- _SUPPLIED RECORDS_:
-- Opening Marker --

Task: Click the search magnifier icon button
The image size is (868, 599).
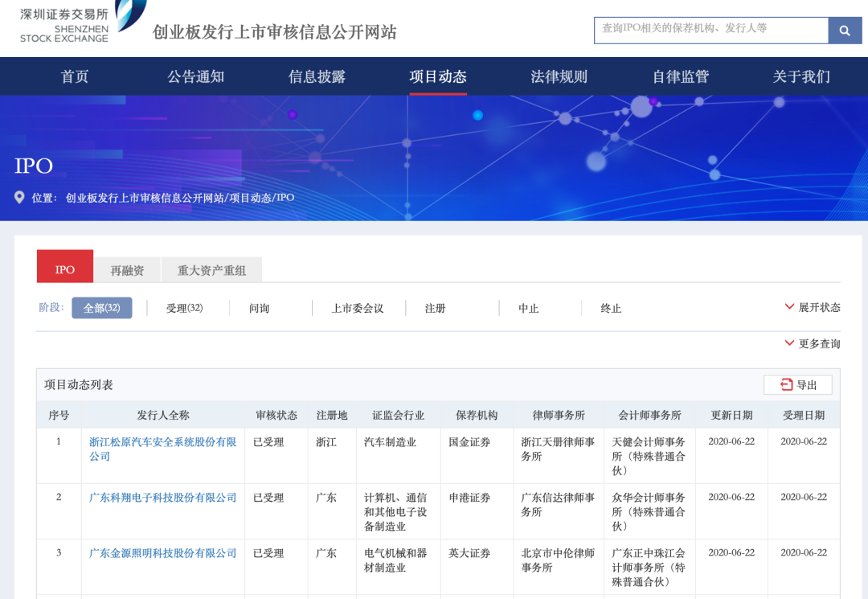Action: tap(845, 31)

-- Closing Marker --
-- Opening Marker --

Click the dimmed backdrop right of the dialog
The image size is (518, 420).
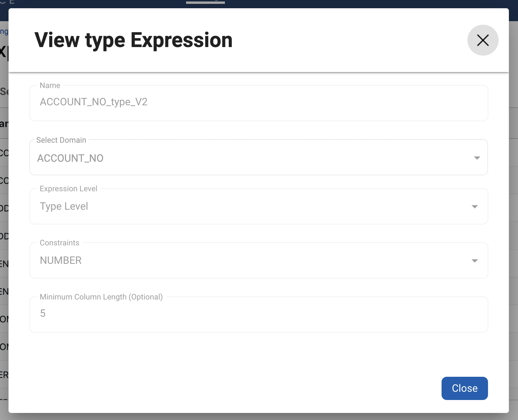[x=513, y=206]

-- Closing Marker --

Count the lines above that contain "Click", and give only the number.

2